_Provided data_
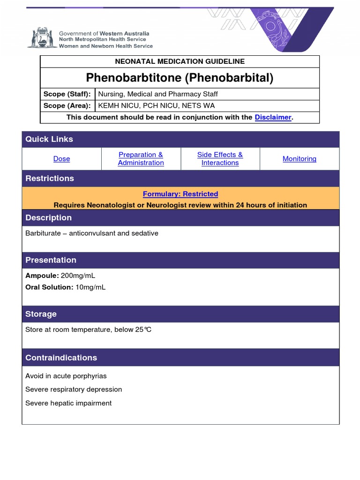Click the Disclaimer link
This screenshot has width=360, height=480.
(x=273, y=117)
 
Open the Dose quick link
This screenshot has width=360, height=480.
(x=61, y=159)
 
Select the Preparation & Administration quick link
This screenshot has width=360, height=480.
(x=141, y=159)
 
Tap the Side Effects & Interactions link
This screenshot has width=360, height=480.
(x=220, y=159)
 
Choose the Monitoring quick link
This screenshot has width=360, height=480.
(x=299, y=159)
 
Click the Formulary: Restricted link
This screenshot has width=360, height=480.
(x=180, y=194)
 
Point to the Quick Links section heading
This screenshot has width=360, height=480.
(x=49, y=139)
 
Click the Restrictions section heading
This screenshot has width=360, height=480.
(x=50, y=179)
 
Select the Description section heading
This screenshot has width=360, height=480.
(x=48, y=218)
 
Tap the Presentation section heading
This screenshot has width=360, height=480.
(x=51, y=260)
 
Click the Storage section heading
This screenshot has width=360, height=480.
(x=41, y=314)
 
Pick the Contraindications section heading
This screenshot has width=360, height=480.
(x=61, y=358)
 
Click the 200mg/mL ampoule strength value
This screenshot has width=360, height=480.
(x=81, y=276)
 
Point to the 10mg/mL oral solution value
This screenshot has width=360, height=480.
(x=90, y=287)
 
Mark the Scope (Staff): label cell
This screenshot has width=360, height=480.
(x=67, y=94)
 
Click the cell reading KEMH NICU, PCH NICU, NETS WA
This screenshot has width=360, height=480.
(x=156, y=106)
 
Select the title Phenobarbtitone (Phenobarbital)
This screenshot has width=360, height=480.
(x=180, y=77)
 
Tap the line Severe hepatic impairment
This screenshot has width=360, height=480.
(x=68, y=403)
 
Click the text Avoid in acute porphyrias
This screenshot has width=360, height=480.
(x=66, y=376)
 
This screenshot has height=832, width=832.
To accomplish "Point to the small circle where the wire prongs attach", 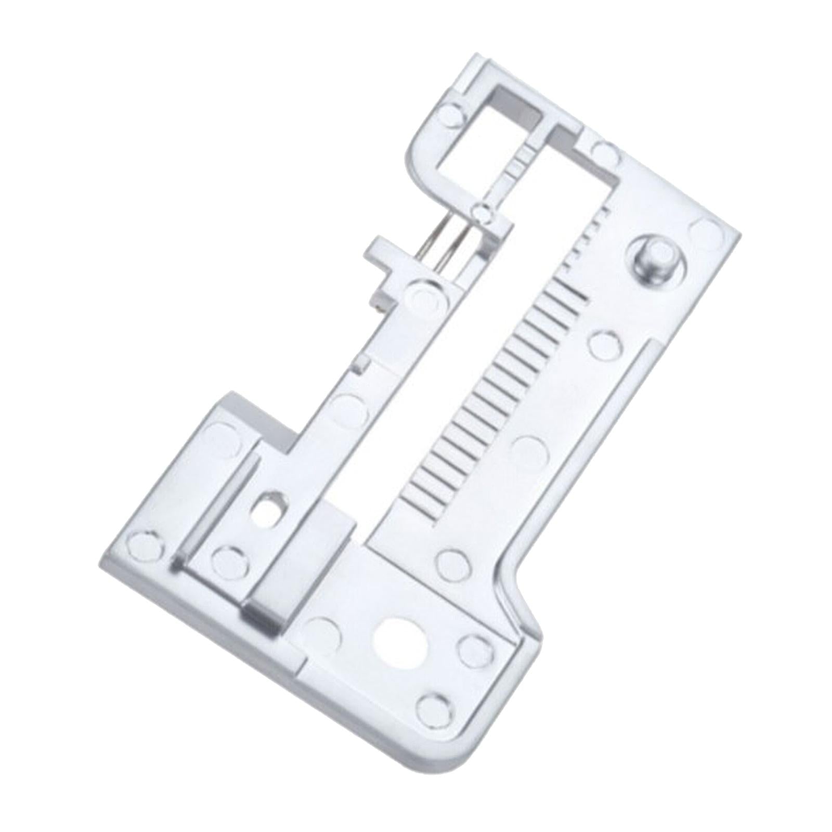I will [x=482, y=211].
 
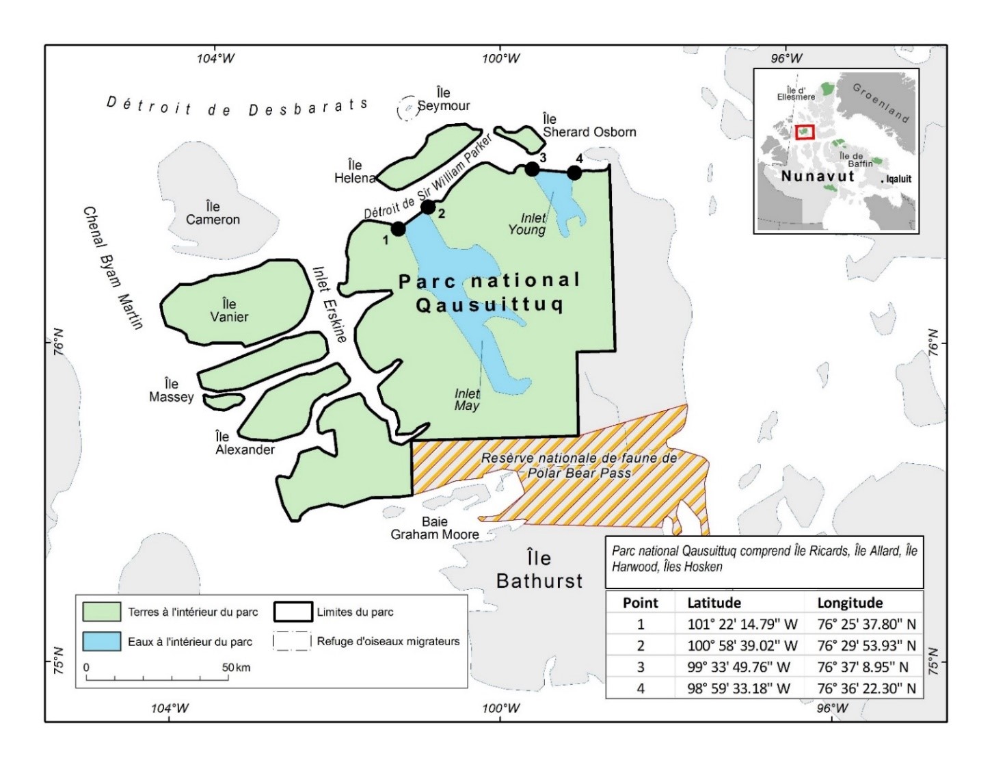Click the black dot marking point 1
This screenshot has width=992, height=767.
398,229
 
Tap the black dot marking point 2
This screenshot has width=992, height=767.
428,207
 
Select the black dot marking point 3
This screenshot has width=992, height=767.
532,169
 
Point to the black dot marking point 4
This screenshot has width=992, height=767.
574,172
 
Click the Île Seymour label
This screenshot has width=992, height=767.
444,99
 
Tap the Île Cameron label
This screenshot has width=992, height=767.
213,213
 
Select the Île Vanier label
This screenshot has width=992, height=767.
229,310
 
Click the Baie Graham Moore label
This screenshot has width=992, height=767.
435,528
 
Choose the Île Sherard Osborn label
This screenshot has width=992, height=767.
589,126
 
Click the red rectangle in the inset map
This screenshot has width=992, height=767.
805,132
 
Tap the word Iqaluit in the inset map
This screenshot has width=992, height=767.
898,179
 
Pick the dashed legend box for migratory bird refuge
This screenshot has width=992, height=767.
291,641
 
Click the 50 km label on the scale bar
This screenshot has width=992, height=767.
236,667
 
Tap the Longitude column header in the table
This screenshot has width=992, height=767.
850,603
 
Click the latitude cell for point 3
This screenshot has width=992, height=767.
738,667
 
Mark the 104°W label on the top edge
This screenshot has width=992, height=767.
215,58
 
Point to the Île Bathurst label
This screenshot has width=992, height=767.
539,569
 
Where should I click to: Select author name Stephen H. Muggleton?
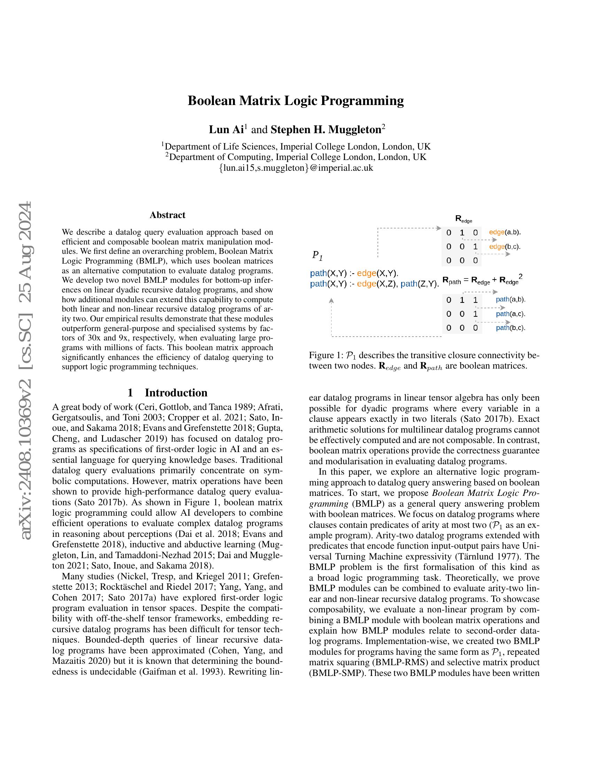point(326,130)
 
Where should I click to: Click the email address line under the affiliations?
point(296,168)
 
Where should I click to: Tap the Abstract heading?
point(167,215)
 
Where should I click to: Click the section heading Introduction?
point(176,393)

_Given instruction_
Turn the lines of the entries, starting at the line containing "Click the latitude cell for point 3" and ending at the end of the entries, into a Markdown table with the columns Row and Line, one row per non-blank line and with the pictures left out.

_Result of the exercise_
| Row | Line |
|---|---|
| 1 | Click the latitude cell for point 3 |
| 2 | This screenshot has width=992, height=767. |
| 3 | 738,667 |
| 4 | Mark the 104°W label on the top edge |
| 5 | This screenshot has width=992, height=767. |
| 6 | 215,58 |
| 7 | Point to the Île Bathurst label |
| 8 | This screenshot has width=992, height=767. |
| 9 | 539,569 |
| 10 | Where should I click to: Select author name Stephen H. Muggleton? |
| 11 | point(326,130) |
| 12 | Where should I click to: Click the email address line under the affiliations? |
| 13 | point(296,168) |
| 14 | Where should I click to: Tap the Abstract heading? |
| 15 | point(167,215) |
| 16 | Where should I click to: Click the section heading Introduction? |
| 17 | point(176,393) |